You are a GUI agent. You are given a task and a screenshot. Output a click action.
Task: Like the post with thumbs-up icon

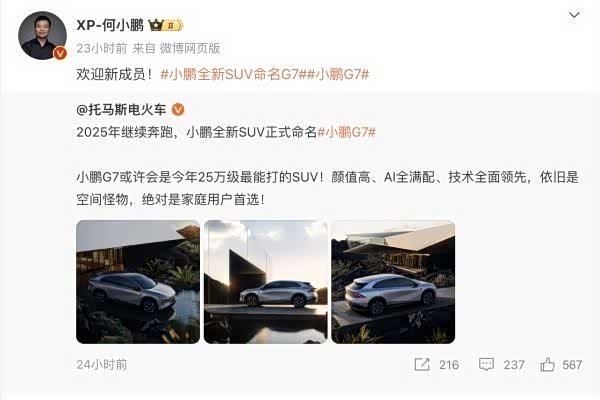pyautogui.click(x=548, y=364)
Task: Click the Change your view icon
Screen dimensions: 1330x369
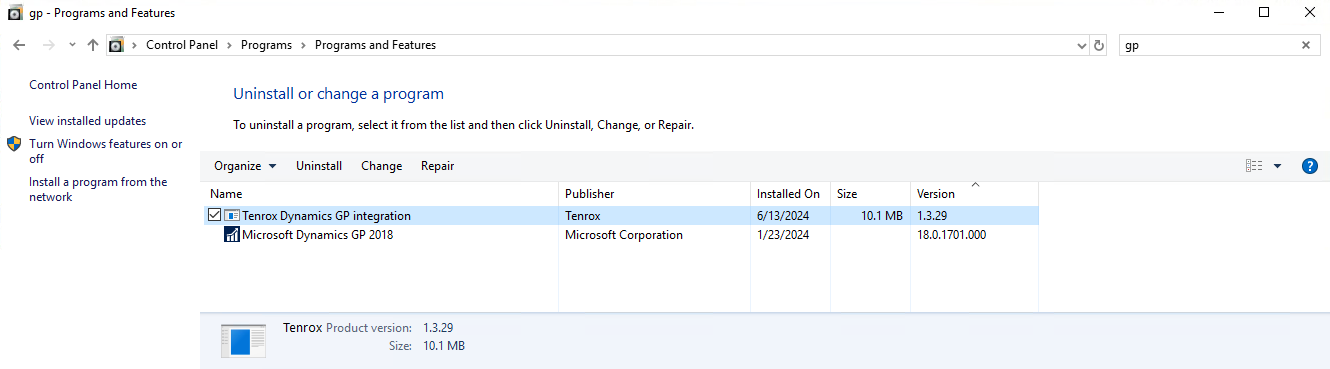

REQUIREMENTS: Reproduce the listing above, swapping every instance of "icon" for "button" and keeping all else unchanged. Leave out the pictures.

EXERCISE ANSWER:
You are a GUI agent. You are given a task and a screenshot. Output a click action.
Task: Like the post with thumbs-up button

pyautogui.click(x=548, y=364)
Task: Click the Change your view button
Screen dimensions: 1330x369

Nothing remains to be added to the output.